Effective messaging can easily be achieved by establishing diverse content marketing teams. Your marketers should cover a varied landscape, with location-appropriate skills (such as language translation) and knowledge.
If your teams are regionally-adept, you will be far more capable of learning and attracting local audiences.
2. Understand Cultural Differences & Restrictions
Global content marketing isn’t just a matter of distributing content to different time zones in a timely manner.
It’s about resonating with people and cultures who have values, behaviors, sensitivities, educational backgrounds, beliefs, and outlooks on life that are different from what you are accustomed to within your own culture.
While identifying that fine line is not simple, it’s crucial.
Rather than focusing solely on language and translations, consider local perspective when creating global content.
There is a fine line between what’s deemed to be proper and what’s taboo, or simply not OK.
What’s normal and funny to you may be the complete opposite in another culture.
While content is always king, this time perspective takes the crown.
In 2015, a Tesco store in London set an aisle display featuring Smokey Bacon Flavor Pringles with a message reading “Ramadan Mubarak,” which translates to “blessed Ramadan.”
OK, so what’s the problem?
First, the display was out during Ramadan.
Second, the store was near one of the largest Muslim places of worship in Europe, and thus, presumably, largely frequented by customers celebrating Ramadan.
This triggered lots of conversation amongst Muslim shoppers on social media platforms.
Although the store acknowledged the blunder in a statement, it’s a prime example of paying mind to your local consumers, their culture, and product messaging.
Tap into your global mindset and create content that makes sense across various cultures. This will help improve your communication with your customers across regions and markets in ways that do not offend or come off out of term.
Cultural sensitivity is crucial!
3. Feature Local, Relatable & Recognizable Figures
Influencers and local figures are a central part of content marketing. After all, “if she’s loving it, I need it!” Right?
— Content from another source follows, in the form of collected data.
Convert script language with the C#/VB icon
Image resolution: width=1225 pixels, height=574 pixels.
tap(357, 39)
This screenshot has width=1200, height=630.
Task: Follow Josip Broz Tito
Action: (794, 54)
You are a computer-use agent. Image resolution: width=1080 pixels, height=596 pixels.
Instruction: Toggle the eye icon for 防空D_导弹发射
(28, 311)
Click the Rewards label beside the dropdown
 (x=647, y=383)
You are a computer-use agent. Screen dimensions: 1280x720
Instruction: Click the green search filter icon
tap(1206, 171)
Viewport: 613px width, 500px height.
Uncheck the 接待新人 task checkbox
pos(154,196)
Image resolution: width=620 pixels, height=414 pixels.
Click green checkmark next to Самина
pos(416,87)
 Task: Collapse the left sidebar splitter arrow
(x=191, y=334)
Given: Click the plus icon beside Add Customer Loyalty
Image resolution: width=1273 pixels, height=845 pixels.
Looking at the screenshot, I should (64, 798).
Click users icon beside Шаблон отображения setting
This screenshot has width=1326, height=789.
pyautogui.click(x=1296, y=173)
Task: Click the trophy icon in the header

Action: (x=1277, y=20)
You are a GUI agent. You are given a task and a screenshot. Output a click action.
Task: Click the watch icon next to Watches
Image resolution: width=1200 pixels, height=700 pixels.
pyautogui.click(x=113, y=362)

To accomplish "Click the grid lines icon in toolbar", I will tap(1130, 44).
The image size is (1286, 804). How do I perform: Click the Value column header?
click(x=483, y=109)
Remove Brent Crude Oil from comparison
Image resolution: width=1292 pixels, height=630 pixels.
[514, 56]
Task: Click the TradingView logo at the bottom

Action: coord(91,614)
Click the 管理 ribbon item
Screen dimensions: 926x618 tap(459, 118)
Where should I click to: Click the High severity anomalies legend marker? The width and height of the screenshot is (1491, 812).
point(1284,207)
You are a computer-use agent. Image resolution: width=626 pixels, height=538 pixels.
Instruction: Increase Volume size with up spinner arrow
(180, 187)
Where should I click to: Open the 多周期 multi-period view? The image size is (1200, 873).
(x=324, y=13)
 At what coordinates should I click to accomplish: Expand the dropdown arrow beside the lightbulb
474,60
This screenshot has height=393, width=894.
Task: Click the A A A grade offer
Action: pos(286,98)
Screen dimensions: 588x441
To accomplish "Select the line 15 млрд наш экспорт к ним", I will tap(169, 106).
However, it’s unlikely that this strategy will make a positive impact on your bottom line if the individual(s) featured aren’t recognizable or relatable to the local market you are targeting.
If you are a beauty brand seeking to market a new makeup line in India, do you think your viewers will resonate more with Kirsten Dunst or Priyanka Chopra? (Google it if you must.)
The answer is clear, and those buyers you want to reach will take quick notice if you chose Kirsten for that new ad campaign.
Local figures and experts can not only attract the right people, but they can also help you create content and communicate in a way that will be received well.
Collaboration can make or break your content marketing strategy, so if you want to win trust, consider “the who” and “why” they relate to your brand.
4. Target Consumers with Paid Social Media Campaigns
Organic engagement is the primary goal, but what do you do when you are relatively new to the game or when you have a particular target?
Unfortunately, free social media is no longer effective as platforms increasingly favor and encourage the use of their ad campaign tools (not free).
Paid social media campaigns are an excellent way to narrowly target your ideal consumer, anywhere in the world.
You can honestly be sitting in your grandma’s basement in central Kentucky and target 25- to 34-year-old females in Mumbai, India who are interested in cosmetics using social media promotion tools.
And the best part is that you are granted complete control over your budget, your conversion goals, the demographic targeting, and more.
Targeting local consumers on a global scale requires a unique approach. What works in your hometown will not resonate with folks living in a different hemisphere.
Take the time to understand each market and what they need from you as a business to win the support from an international customer base.